ANALYSIS OF WALKING PATTERN OF NORMAL & SIMULATED PARALYTIC SUBJECT

Abstract

"Various disciplines have benefited from the advent of high-performance computing in achieving practical solutions to their problems and the area of health care is no exception to this. Non-linear signal processing tools have been developed to understand the hidden complexity of the time series and will help clinicians in diagnosis and treatment. Postural study helps the elderly and people with balancing problem due to various pathological conditions. In elderly subjects, falls are common and may result in injury. Correct postural balance is basic to wellbeing and it influences our daily life significantly. These postural signals are non-stationary: may appear to be random in the time scale and it is difficult to observe the subtle changes by the human observer. Hence, one can obtain more hidden information from the signal using non-linear parameters.

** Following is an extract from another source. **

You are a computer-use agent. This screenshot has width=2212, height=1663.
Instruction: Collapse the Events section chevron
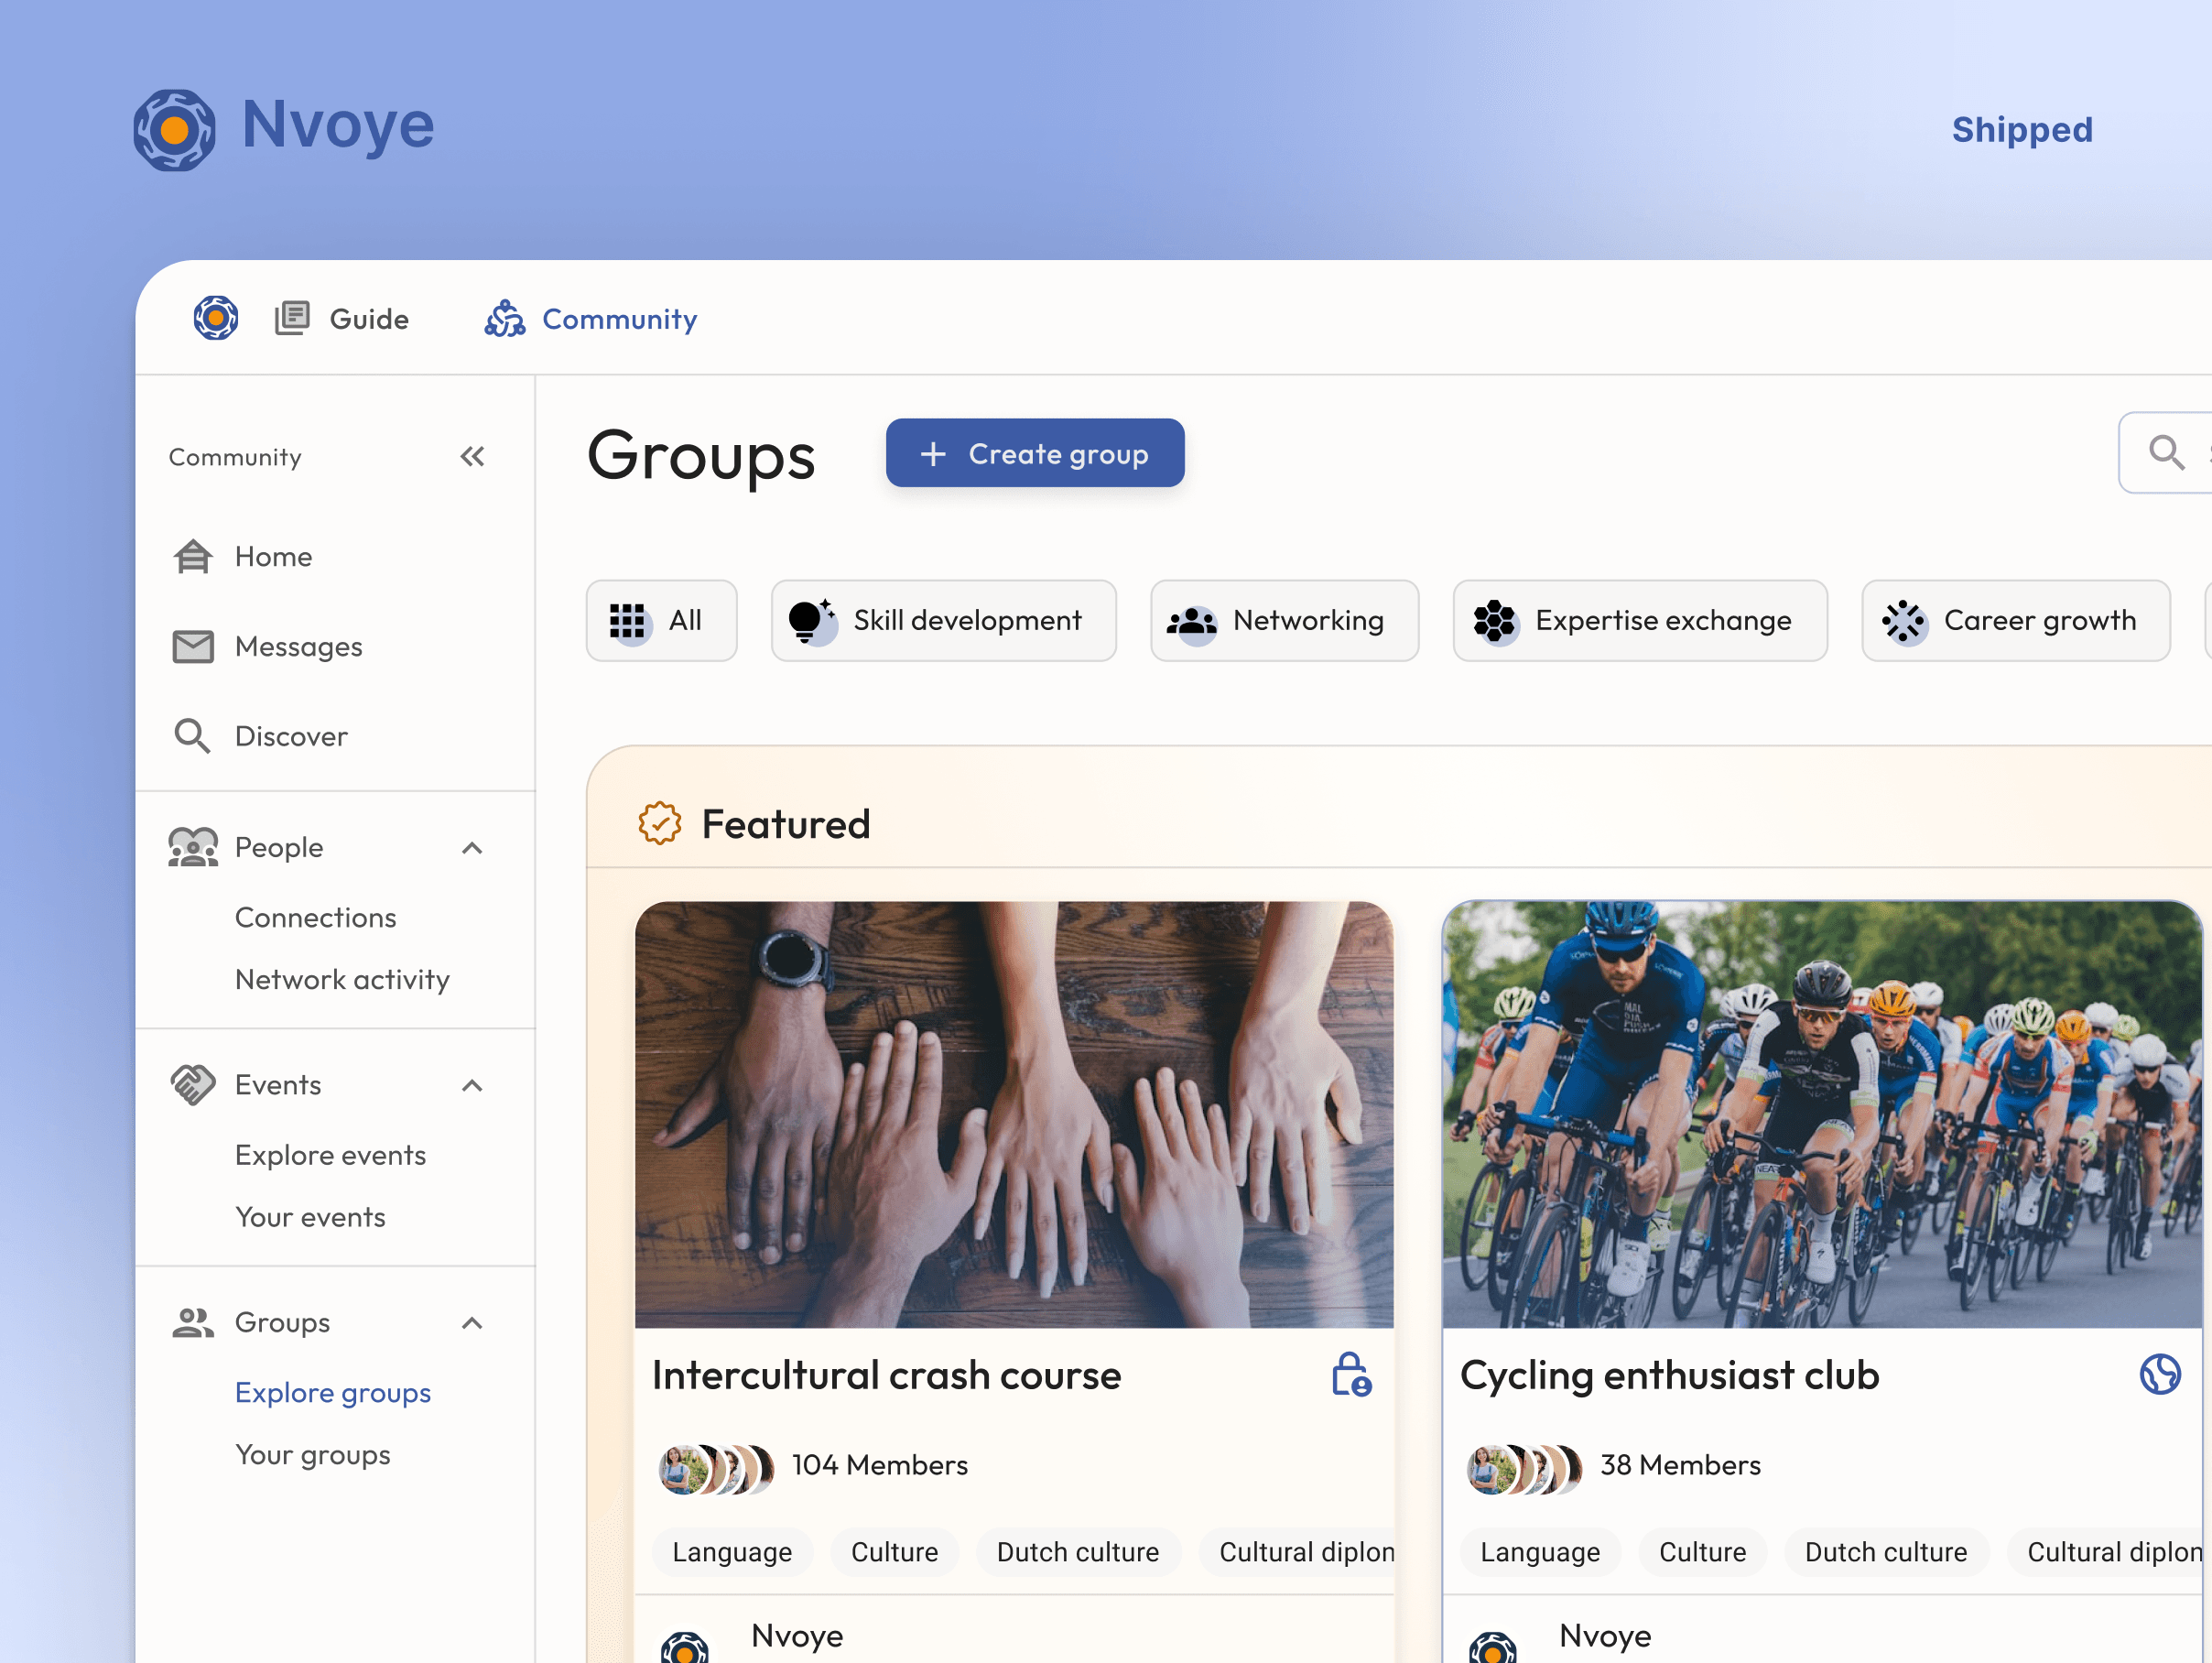pyautogui.click(x=472, y=1085)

People usually develop different kinds of compensated gait in response to their local function deficits, such as, muscle weakness, spasticity in specific muscle groups, or joint stiffness, to overcome the falling-down risk factors. Compensated walking has been analyzed empirically in the impaired gait analysis area. However, the compensation could be identified spatially and temporally. In this work, I have analysed the normal and simulated paralytic subject walking using electromyogram (EMG) signals. Thus, this research can improve the understanding of the behaviour of compensated walking, thus bring insights not only for building useful walking assisting systems with high safety, but also for designing effective rehabilitation interventions.

Keywords: Hurst exponent, sensor, muscle, Correlation dimension, largest Lyapunov exponent, Capacity Dimension."